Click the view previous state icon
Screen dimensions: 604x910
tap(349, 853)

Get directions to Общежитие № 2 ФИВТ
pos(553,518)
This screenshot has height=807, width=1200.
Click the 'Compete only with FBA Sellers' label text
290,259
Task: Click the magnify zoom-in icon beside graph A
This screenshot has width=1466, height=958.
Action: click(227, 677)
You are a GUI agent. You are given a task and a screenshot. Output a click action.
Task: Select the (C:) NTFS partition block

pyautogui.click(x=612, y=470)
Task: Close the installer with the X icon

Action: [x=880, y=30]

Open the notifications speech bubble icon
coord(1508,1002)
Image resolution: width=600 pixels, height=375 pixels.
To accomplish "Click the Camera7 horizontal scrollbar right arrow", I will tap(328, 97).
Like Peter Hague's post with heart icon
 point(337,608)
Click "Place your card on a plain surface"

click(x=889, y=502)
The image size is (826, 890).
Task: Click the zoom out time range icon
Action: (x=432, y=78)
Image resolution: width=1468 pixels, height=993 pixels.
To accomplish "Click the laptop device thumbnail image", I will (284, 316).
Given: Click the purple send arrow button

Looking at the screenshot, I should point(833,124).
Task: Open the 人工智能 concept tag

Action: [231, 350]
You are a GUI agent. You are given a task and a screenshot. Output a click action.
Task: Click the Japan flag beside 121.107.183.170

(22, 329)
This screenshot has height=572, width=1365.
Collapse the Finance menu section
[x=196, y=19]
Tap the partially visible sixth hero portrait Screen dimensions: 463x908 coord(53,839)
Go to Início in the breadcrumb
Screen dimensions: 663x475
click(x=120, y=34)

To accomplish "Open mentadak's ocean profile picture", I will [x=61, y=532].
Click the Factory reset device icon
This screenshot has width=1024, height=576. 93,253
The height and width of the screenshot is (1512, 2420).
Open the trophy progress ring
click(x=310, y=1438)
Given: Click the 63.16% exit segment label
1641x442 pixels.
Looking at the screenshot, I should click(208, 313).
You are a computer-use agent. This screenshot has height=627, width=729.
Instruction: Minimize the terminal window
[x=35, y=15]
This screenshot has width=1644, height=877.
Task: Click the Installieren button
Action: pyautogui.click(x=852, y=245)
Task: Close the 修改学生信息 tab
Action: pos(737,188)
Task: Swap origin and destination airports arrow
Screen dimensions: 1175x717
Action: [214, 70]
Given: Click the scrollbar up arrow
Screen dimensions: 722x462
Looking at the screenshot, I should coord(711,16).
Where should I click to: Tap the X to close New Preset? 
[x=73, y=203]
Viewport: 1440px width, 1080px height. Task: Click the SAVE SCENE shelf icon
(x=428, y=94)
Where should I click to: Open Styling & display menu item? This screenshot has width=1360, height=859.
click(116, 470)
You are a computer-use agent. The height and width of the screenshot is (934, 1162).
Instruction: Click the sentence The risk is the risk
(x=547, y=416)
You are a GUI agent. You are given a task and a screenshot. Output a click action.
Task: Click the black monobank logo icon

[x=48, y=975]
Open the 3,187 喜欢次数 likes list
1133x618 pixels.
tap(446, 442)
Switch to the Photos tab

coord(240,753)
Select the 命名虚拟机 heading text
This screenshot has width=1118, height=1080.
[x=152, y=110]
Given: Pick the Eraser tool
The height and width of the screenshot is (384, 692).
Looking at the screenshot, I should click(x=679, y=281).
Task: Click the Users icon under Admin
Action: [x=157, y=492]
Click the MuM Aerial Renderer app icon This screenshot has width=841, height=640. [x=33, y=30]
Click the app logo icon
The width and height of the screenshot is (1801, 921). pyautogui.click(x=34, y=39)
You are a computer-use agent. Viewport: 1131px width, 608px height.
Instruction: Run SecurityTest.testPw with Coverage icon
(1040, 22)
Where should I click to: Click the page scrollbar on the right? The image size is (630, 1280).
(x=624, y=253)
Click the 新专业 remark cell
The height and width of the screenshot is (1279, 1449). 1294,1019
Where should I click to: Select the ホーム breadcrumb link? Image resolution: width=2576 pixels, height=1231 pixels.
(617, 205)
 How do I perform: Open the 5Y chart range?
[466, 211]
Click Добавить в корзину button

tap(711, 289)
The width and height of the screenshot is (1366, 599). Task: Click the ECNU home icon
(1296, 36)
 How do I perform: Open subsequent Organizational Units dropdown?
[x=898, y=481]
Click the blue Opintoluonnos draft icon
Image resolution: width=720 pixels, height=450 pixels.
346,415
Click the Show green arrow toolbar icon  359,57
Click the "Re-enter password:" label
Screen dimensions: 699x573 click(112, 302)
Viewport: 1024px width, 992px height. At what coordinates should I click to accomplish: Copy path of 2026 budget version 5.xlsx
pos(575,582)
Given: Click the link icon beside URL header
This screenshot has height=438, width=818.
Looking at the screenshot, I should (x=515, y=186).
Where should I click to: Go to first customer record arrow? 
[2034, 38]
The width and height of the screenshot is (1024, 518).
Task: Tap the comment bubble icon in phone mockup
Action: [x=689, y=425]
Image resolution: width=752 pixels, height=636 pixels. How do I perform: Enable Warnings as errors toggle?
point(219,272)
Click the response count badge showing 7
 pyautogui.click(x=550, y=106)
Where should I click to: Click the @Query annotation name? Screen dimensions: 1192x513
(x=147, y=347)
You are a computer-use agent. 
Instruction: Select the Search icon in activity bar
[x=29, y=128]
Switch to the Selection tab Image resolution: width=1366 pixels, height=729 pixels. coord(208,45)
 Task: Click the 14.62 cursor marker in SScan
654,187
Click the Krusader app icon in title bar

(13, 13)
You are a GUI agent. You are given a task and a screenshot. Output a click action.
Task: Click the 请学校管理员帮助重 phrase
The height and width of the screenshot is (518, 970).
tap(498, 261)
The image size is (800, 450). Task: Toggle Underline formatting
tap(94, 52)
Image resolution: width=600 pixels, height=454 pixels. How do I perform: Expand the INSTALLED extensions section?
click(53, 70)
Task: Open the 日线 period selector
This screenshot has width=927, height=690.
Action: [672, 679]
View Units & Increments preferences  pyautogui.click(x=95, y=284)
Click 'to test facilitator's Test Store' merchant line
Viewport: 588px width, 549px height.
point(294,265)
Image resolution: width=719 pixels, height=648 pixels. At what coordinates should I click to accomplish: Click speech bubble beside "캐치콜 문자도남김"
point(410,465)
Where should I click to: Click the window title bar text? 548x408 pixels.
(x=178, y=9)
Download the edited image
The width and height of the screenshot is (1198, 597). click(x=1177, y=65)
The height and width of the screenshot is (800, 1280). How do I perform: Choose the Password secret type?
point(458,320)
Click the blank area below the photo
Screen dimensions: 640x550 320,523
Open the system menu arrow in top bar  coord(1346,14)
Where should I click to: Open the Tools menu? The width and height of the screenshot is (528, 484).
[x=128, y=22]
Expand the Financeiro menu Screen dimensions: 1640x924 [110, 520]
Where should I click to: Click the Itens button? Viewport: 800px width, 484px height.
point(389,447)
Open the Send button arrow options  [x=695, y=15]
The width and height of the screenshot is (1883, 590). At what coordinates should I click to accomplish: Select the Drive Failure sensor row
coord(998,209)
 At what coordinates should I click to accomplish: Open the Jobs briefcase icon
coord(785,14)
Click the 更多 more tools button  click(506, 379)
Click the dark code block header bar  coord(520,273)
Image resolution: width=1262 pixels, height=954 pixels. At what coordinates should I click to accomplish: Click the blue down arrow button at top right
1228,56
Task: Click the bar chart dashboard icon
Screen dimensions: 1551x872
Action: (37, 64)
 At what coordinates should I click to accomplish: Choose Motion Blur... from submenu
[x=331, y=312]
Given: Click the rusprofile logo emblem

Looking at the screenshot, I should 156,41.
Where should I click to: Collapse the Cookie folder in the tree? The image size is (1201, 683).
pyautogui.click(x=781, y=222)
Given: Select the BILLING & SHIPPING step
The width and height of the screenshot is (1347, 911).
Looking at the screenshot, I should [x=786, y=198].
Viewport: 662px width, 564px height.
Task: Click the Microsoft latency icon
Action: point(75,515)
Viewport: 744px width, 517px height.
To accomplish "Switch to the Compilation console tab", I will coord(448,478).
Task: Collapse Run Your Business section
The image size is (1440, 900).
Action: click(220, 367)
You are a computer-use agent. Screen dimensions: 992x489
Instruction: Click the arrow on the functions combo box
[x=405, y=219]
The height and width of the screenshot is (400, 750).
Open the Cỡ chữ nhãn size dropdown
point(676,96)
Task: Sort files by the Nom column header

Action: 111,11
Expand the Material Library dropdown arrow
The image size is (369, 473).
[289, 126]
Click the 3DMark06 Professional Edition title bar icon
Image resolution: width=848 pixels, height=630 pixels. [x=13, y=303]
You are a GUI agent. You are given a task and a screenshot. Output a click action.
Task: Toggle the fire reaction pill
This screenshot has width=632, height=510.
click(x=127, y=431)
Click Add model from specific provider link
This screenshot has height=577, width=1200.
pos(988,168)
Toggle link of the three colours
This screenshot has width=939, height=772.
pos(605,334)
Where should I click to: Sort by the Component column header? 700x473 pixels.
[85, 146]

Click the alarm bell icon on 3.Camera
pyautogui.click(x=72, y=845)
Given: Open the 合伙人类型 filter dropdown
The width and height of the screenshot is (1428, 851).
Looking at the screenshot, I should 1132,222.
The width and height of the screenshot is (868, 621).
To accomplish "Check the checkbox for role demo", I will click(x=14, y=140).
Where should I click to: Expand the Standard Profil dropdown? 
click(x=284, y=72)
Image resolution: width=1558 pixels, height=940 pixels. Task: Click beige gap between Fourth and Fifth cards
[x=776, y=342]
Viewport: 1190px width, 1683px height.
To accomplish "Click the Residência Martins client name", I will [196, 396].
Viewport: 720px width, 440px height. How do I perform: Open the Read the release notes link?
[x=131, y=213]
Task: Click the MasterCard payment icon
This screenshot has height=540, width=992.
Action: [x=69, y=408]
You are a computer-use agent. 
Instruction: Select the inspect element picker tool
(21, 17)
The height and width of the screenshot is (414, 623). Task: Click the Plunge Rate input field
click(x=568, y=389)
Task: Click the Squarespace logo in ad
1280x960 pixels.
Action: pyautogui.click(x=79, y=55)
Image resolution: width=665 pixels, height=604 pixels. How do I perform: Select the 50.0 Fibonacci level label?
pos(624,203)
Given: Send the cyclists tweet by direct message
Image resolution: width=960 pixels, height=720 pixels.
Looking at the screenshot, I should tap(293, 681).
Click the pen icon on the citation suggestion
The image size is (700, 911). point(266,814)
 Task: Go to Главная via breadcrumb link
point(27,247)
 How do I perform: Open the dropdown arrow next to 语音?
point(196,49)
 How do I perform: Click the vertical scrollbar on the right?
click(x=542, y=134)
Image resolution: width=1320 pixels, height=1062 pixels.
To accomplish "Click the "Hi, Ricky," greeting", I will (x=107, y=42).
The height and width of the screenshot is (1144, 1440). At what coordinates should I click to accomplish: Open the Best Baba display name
++++++++++
- What the task asks
Return, with no change at all, every line in the entries above from the line containing "Screen dimensions: 604x910" through the line containing "This screenshot has height=572, width=1365.".

- Expected answer
Screen dimensions: 604x910
tap(349, 853)

Get directions to Общежитие № 2 ФИВТ
pos(553,518)
This screenshot has height=807, width=1200.
Click the 'Compete only with FBA Sellers' label text
290,259
Task: Click the magnify zoom-in icon beside graph A
This screenshot has width=1466, height=958.
Action: click(227, 677)
You are a GUI agent. You are given a task and a screenshot. Output a click action.
Task: Select the (C:) NTFS partition block

pyautogui.click(x=612, y=470)
Task: Close the installer with the X icon

Action: [x=880, y=30]

Open the notifications speech bubble icon
coord(1508,1002)
Image resolution: width=600 pixels, height=375 pixels.
To accomplish "Click the Camera7 horizontal scrollbar right arrow", I will tap(328, 97).
Like Peter Hague's post with heart icon
 point(337,608)
Click "Place your card on a plain surface"

click(x=889, y=502)
The image size is (826, 890).
Task: Click the zoom out time range icon
Action: (x=432, y=78)
Image resolution: width=1468 pixels, height=993 pixels.
To accomplish "Click the laptop device thumbnail image", I will (284, 316).
Given: Click the purple send arrow button

Looking at the screenshot, I should point(833,124).
Task: Open the 人工智能 concept tag

Action: [231, 350]
You are a GUI agent. You are given a task and a screenshot. Output a click action.
Task: Click the Japan flag beside 121.107.183.170

(22, 329)
This screenshot has height=572, width=1365.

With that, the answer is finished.